Actively vs. Passively Managed Funds Performance
From: www.morningstar.com
4 key takeaways from Morningstar’s U.S. Active/Passive Barometer
The Morningstar Active/Passive Barometer is a semiannual report that measures the performance of actively versus passively managed funds within their respective Morningstar Categories. The barometer is unique in the way it measures active managers’ success relative to the actual, net-of-fee performance of passive funds rather than an index, which isn’t investable.
We measure actively managed funds’ success relative to investable passive alternatives in the same category.
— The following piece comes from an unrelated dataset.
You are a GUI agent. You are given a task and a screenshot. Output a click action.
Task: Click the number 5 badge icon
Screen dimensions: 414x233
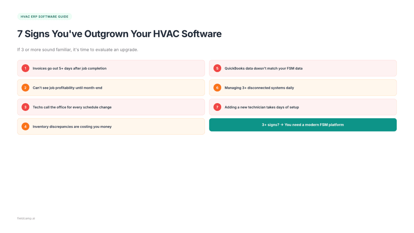(217, 68)
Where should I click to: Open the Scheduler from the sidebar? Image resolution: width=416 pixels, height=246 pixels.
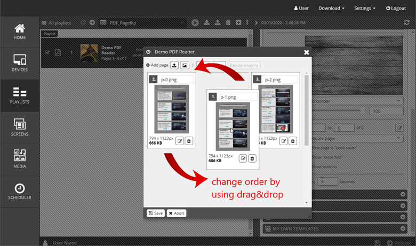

For example, an active manager in the U.S. large-blend Morningstar Category is measured against a composite of the performance of its index mutual fund and exchange-traded fund peers Vanguard Total Stock Market Index (VTSMX), SPDR S&P 500 ETF (SPY), and so on. Specifically, we calculate the equal- and asset-weighted performance of the cohort of index-tracking (“passive”) options in each category that we examine, and we use that figure as the hurdle that defines success or failure for the active funds in the same category.
4 takeaways about actively vs. passively managed funds from our year-end 2018 report
- Just 38% of active U.S. stock funds survived and outperformed their average passive peer in 2018, down from 46% in 2017. Active value funds saw the biggest decline in success, with only 26% of such funds beating the average passive fund in their categories.
- Active funds’ success rates fell versus 2017 in 16 of the 20 categories we examined. All told, about 35% of active funds beat the passive composite for their category in 2018. The declines were greatest among active foreign stock funds, which were disproportionately affected by the downdraft in overseas equity markets. Active fixed-income funds’ success rates also dropped amid increasing jitters about credit risk.